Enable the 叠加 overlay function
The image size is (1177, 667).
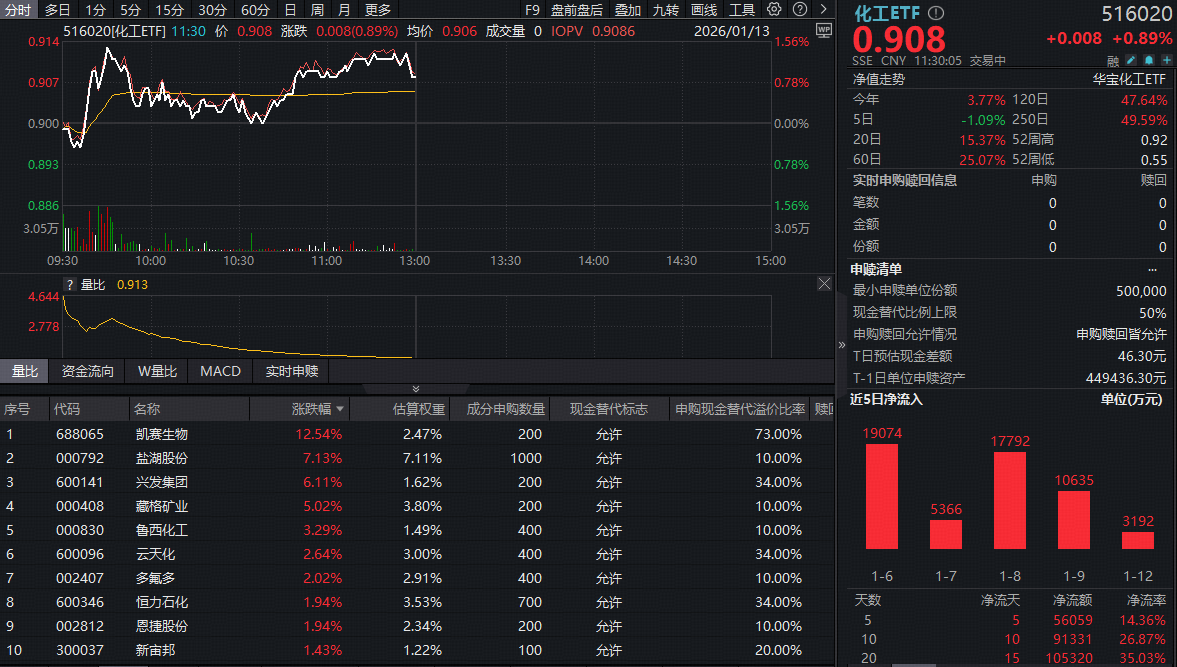tap(627, 9)
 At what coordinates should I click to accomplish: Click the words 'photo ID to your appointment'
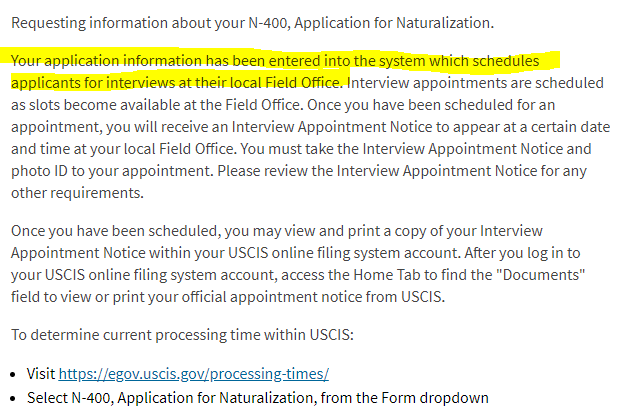click(x=113, y=171)
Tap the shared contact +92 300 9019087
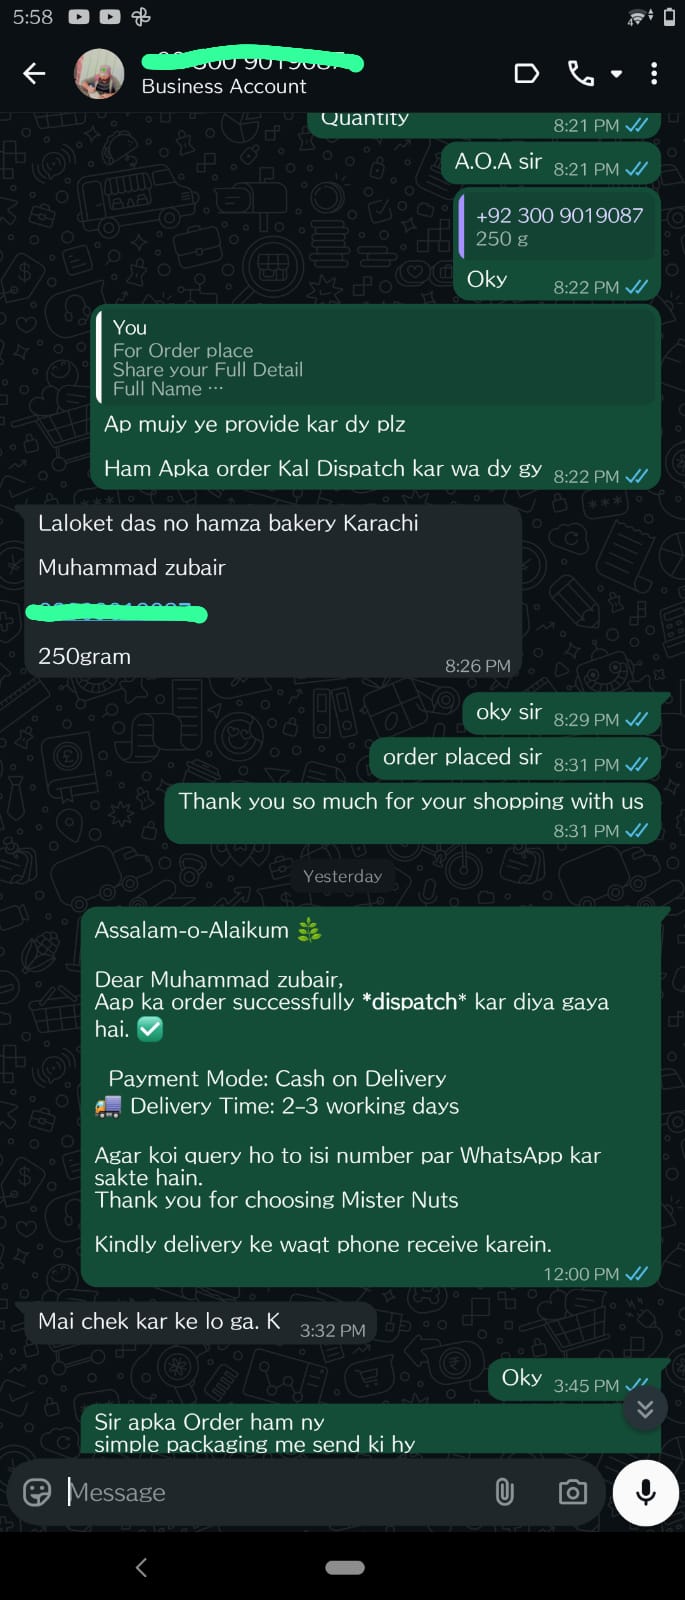685x1600 pixels. [558, 225]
──────────────────────────────
→ Work to be completed
Output all the records above exactly, but without their images.

→ Completed exercise
Enable the 叠加 overlay function
The image size is (1177, 667).
tap(627, 9)
 At what coordinates should I click to accomplish: Click the words 'photo ID to your appointment'
click(x=113, y=171)
Tap the shared contact +92 300 9019087
685x1600 pixels. [558, 225]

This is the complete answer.